▶ [VOS TÂCHES]
• A. Recopiez tel quel, s'il vous plaît, tout ce qui va de la ligne des entrées contenant « You are a computer-use agent. The » jusqu'à la fin des entrées, ces deux bornes comprises.
• B. Poursuivez le texte sur les blogueurs en Asie à partir de l'endroit où il s'arrête.

▶ [TEXTE FOURNI]
A l’aube du XXI e siècle, la situation géopolitique mondiale prend un tournant majeur. L'hégémonie américaine est affaiblie laissant place à une nouvelle configuration tournée vers l’Asie Orientale. Un décentrage du monde de l’Atlantique vers le Pacifique. La cartographie traditionnelle est donc à revoir. L’Asie se présente comme un nouveau moteur de croissance. Non sans conséquence : une amélioration moyenne donc relative du niveau de vie. La société asiatique va pouvoir s’ouvrir, s’ouvrir notamment aux nouvelles technologies tel qu’Internet. En découle, l’apparition de cyber-dissidents. A contrario, ces « révolutionnaires virtuels » ont aussi un impact positif sur cette société prônant son amélioration constante ; une relation de réciprocité entre dynamisme politico économique et blogueurs. Aujourd'hui, l’Asie compte plus de  cent cinquante trois millions d’utilisateurs Facebook, une augmentation significative d´environ quarante cinq pourcent par rapport à l'année dernière. L’effet domino est un des responsables de ce boom; une sorte de mimétisme des pays moins développés sur des pays voisins tels que Singapour, la Corée du Sud ou encore le Japon. Aussi, une coopération et une solidarité forte parmi ces activistes du net est à prendre en compte. Ils représentent à eux seuls une véritable communauté. Cette volonté de partages et d'échanges se reflètent au travers d'événements organises a une échelle continentale. BlogfestAsia, festival réunissant depuis quelques années les blogueurs d’une quinzaine de pays d’Asie, en est l’exemple flagrant. A cette occasion, il est possible d’observer une hiérarchie au sein de ces blogueurs, certains ayant des voix plus légitimes que d’autres. Ces différences internes s’effacent  néanmoins au profit d’une caractéristique commune : les blogueurs, des jeunes éduqués souvent issue d’un milieu favorisé. L'accès à Internet semble alors réservé à une certaine classe. Les règles ne changent pas, une révolution passe le plus souvent par une élite en éveil. Internet et les blogs sont leurs nouvelles armes d’action.

▶ [ENTRÉES FOURNIES]

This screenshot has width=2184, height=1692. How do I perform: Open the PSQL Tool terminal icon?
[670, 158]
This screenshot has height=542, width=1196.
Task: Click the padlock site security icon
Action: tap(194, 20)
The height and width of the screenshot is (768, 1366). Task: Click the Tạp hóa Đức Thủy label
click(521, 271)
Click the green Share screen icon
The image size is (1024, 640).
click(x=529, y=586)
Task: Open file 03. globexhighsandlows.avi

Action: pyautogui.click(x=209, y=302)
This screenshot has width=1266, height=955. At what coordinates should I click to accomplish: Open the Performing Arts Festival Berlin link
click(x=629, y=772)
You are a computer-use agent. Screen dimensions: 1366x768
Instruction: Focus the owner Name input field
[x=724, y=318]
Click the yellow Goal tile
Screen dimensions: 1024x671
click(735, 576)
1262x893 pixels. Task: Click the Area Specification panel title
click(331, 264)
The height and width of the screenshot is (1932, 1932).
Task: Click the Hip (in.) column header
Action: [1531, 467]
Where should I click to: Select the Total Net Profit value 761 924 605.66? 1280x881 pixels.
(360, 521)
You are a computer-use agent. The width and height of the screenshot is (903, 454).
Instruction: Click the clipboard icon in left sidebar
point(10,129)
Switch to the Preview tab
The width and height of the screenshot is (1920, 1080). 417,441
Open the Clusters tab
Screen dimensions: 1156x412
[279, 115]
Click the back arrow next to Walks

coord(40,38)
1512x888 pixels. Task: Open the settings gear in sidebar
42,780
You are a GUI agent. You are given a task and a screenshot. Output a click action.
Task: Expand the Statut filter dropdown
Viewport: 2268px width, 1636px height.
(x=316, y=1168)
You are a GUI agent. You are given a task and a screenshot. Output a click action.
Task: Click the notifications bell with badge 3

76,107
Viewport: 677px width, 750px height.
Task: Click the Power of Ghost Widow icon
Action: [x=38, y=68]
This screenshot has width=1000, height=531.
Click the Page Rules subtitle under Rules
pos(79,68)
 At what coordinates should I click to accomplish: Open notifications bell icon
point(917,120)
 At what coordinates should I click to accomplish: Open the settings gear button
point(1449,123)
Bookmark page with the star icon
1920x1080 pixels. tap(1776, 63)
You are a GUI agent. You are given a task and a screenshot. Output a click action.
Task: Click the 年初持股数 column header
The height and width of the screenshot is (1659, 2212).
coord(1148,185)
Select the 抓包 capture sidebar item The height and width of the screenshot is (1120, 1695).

▶ [RÉSULTATS PAR TÂCHE]
• A.
You are a computer-use agent. The width and height of the screenshot is (903, 454).
Instruction: Click the clipboard icon in left sidebar
point(10,129)
Switch to the Preview tab
The width and height of the screenshot is (1920, 1080). 417,441
Open the Clusters tab
Screen dimensions: 1156x412
[279, 115]
Click the back arrow next to Walks

coord(40,38)
1512x888 pixels. Task: Open the settings gear in sidebar
42,780
You are a GUI agent. You are given a task and a screenshot. Output a click action.
Task: Expand the Statut filter dropdown
Viewport: 2268px width, 1636px height.
(x=316, y=1168)
You are a GUI agent. You are given a task and a screenshot. Output a click action.
Task: Click the notifications bell with badge 3

76,107
Viewport: 677px width, 750px height.
Task: Click the Power of Ghost Widow icon
Action: [x=38, y=68]
This screenshot has width=1000, height=531.
Click the Page Rules subtitle under Rules
pos(79,68)
 At what coordinates should I click to accomplish: Open notifications bell icon
point(917,120)
 At what coordinates should I click to accomplish: Open the settings gear button
point(1449,123)
Bookmark page with the star icon
1920x1080 pixels. tap(1776, 63)
You are a GUI agent. You are given a task and a screenshot. Output a click action.
Task: Click the 年初持股数 column header
The height and width of the screenshot is (1659, 2212).
coord(1148,185)
Select the 抓包 capture sidebar item The height and width of the screenshot is (1120, 1695).

• B.
La liberté d’expression demeure ainsi un droit fondamental, objet de lutte pour certains blogueurs asiatiques. Paradoxalement une généralisation théorique peut aussi apparaitre comme un ethnocentrisme occidental. « Certains enfants en Asie doivent choisir entre payer le bus pour aller à l'école et manger le midi » nous disait Hanny Kusumawati, fondatrice d’un mouvement sociale promouvant l’éducation des enfants indonésiens (http://coinachance.wordpress.com/). L'idée que la globalisation se traduit par une exportation de la démocratie s’affirme alors comme utopique. Il est en effet difficile de choisir une lutte de l’esprit quand les besoins fondamentaux de l’Homme ne sont pas assouvis. Une hiérarchisation naturelle s’impose alors.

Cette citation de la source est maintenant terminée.